▸ PROMPT: Echo the lines of the listing below, unchanged, starting at the line that contains "Click the area icon beside 153m²" and ending at the line that contains "will [x=965, y=855].", both included.

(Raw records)
--- Start ---

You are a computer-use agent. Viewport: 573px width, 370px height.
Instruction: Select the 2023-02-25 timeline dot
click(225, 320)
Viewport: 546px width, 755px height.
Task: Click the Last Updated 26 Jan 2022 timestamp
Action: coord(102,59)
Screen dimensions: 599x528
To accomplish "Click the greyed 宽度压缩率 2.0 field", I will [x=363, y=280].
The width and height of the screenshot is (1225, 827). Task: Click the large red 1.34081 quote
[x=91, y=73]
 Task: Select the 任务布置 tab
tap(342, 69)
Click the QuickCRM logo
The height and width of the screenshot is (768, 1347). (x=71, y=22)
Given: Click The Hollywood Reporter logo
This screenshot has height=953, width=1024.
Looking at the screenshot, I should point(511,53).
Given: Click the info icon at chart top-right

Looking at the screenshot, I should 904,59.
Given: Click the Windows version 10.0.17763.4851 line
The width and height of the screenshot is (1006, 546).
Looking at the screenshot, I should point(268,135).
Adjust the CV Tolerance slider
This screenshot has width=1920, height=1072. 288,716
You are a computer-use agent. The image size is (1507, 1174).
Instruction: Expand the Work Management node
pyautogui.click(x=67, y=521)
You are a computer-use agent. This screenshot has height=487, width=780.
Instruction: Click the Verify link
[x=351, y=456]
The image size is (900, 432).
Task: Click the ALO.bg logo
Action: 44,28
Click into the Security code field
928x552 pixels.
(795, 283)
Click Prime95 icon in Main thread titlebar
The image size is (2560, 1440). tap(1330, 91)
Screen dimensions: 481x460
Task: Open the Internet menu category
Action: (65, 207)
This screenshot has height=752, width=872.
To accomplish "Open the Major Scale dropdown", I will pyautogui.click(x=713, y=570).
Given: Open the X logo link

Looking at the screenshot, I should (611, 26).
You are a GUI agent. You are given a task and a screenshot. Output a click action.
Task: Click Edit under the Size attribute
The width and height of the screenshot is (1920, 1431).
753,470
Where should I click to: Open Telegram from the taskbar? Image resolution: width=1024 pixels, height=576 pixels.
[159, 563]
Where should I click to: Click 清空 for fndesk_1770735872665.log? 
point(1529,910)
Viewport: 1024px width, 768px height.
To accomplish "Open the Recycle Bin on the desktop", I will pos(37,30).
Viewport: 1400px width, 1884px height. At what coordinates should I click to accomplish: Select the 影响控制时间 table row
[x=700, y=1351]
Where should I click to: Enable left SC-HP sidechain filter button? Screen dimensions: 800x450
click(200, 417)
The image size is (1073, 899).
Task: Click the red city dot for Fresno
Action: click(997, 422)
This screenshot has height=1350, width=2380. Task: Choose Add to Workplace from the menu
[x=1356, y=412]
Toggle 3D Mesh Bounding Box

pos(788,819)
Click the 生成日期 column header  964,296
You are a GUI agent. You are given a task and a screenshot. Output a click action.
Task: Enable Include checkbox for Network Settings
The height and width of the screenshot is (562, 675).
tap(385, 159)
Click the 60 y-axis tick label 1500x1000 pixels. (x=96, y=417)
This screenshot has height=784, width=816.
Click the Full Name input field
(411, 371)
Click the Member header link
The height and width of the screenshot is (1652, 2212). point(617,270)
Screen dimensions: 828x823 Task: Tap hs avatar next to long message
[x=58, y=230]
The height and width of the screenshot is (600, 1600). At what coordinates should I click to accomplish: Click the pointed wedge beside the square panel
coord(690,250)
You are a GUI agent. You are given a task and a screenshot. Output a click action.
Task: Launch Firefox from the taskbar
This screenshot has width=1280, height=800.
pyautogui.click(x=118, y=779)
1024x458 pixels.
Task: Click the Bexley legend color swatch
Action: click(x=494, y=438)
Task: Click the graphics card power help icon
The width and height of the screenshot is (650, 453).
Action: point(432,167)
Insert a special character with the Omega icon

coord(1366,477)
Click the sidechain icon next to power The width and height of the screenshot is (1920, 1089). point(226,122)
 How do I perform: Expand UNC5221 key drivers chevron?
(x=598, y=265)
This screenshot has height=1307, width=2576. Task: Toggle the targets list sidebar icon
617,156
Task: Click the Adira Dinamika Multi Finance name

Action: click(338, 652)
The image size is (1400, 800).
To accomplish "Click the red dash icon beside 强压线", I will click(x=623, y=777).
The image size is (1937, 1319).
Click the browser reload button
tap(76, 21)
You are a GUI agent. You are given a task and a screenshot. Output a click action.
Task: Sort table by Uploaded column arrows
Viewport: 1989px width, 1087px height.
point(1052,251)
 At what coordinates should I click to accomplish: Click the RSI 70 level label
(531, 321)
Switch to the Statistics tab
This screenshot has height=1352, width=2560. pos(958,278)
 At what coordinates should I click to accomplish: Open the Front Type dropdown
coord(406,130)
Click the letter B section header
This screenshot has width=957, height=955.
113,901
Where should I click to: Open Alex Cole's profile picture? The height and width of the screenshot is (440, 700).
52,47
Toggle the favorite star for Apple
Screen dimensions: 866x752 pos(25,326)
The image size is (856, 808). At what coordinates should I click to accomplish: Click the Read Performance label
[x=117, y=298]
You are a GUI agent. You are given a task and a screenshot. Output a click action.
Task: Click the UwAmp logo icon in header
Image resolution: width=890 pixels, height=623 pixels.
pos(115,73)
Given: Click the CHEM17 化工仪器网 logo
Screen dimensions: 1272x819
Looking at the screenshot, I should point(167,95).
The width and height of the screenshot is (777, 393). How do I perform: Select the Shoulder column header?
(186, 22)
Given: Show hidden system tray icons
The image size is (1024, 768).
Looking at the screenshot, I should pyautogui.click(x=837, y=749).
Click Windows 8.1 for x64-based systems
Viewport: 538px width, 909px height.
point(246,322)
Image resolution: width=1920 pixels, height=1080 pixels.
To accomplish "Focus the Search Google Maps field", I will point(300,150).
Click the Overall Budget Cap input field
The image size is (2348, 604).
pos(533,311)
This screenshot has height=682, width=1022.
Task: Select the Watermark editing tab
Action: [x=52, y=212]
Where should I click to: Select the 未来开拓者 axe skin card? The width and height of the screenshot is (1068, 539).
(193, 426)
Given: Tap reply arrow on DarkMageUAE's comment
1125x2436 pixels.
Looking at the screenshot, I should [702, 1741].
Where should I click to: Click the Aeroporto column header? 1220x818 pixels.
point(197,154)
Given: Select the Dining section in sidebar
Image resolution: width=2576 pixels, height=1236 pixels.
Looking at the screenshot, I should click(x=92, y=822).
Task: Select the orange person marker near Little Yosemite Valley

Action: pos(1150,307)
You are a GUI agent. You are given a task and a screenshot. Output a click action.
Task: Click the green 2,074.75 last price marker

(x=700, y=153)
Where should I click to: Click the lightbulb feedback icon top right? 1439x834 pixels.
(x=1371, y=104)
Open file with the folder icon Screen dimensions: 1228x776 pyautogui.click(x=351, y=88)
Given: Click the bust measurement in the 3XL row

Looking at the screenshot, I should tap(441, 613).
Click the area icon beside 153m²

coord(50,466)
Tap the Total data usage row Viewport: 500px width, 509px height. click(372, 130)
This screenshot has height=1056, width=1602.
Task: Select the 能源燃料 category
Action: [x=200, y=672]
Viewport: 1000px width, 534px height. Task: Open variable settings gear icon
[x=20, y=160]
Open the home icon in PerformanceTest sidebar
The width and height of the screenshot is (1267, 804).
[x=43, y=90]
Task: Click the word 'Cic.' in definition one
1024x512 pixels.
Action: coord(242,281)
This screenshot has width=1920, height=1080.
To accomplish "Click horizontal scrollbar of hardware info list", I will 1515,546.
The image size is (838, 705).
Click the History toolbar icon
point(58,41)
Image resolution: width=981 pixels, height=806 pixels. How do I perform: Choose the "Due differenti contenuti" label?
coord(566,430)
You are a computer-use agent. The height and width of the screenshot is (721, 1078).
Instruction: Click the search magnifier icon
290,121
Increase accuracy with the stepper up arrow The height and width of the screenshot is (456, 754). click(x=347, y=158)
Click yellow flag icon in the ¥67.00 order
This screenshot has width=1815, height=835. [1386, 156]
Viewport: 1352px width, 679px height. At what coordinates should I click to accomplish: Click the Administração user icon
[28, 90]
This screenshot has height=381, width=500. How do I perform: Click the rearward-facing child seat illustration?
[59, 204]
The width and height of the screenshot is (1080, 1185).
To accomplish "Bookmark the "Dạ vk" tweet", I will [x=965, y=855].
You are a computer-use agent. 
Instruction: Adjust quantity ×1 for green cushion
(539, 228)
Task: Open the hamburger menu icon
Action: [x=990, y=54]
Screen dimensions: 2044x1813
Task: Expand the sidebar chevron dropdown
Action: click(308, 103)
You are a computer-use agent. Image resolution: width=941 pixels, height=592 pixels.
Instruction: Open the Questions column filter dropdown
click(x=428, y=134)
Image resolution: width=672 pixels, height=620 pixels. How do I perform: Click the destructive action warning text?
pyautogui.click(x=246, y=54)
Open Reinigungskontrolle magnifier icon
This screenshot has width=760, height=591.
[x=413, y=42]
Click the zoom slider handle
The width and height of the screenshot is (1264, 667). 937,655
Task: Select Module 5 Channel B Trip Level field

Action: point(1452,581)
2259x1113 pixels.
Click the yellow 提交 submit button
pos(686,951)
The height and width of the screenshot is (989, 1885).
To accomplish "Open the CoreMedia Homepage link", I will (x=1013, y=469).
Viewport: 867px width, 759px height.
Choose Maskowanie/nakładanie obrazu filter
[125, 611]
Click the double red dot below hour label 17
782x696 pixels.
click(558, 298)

--- End ---

▸ THE COMPLETED TASK:
Click the area icon beside 153m²

coord(50,466)
Tap the Total data usage row Viewport: 500px width, 509px height. click(372, 130)
This screenshot has height=1056, width=1602.
Task: Select the 能源燃料 category
Action: [x=200, y=672]
Viewport: 1000px width, 534px height. Task: Open variable settings gear icon
[x=20, y=160]
Open the home icon in PerformanceTest sidebar
The width and height of the screenshot is (1267, 804).
[x=43, y=90]
Task: Click the word 'Cic.' in definition one
1024x512 pixels.
Action: coord(242,281)
This screenshot has width=1920, height=1080.
To accomplish "Click horizontal scrollbar of hardware info list", I will 1515,546.
The image size is (838, 705).
Click the History toolbar icon
point(58,41)
Image resolution: width=981 pixels, height=806 pixels. How do I perform: Choose the "Due differenti contenuti" label?
coord(566,430)
You are a computer-use agent. The height and width of the screenshot is (721, 1078).
Instruction: Click the search magnifier icon
290,121
Increase accuracy with the stepper up arrow The height and width of the screenshot is (456, 754). click(x=347, y=158)
Click yellow flag icon in the ¥67.00 order
This screenshot has width=1815, height=835. [1386, 156]
Viewport: 1352px width, 679px height. At what coordinates should I click to accomplish: Click the Administração user icon
[28, 90]
This screenshot has height=381, width=500. How do I perform: Click the rearward-facing child seat illustration?
[59, 204]
The width and height of the screenshot is (1080, 1185).
To accomplish "Bookmark the "Dạ vk" tweet", I will [x=965, y=855].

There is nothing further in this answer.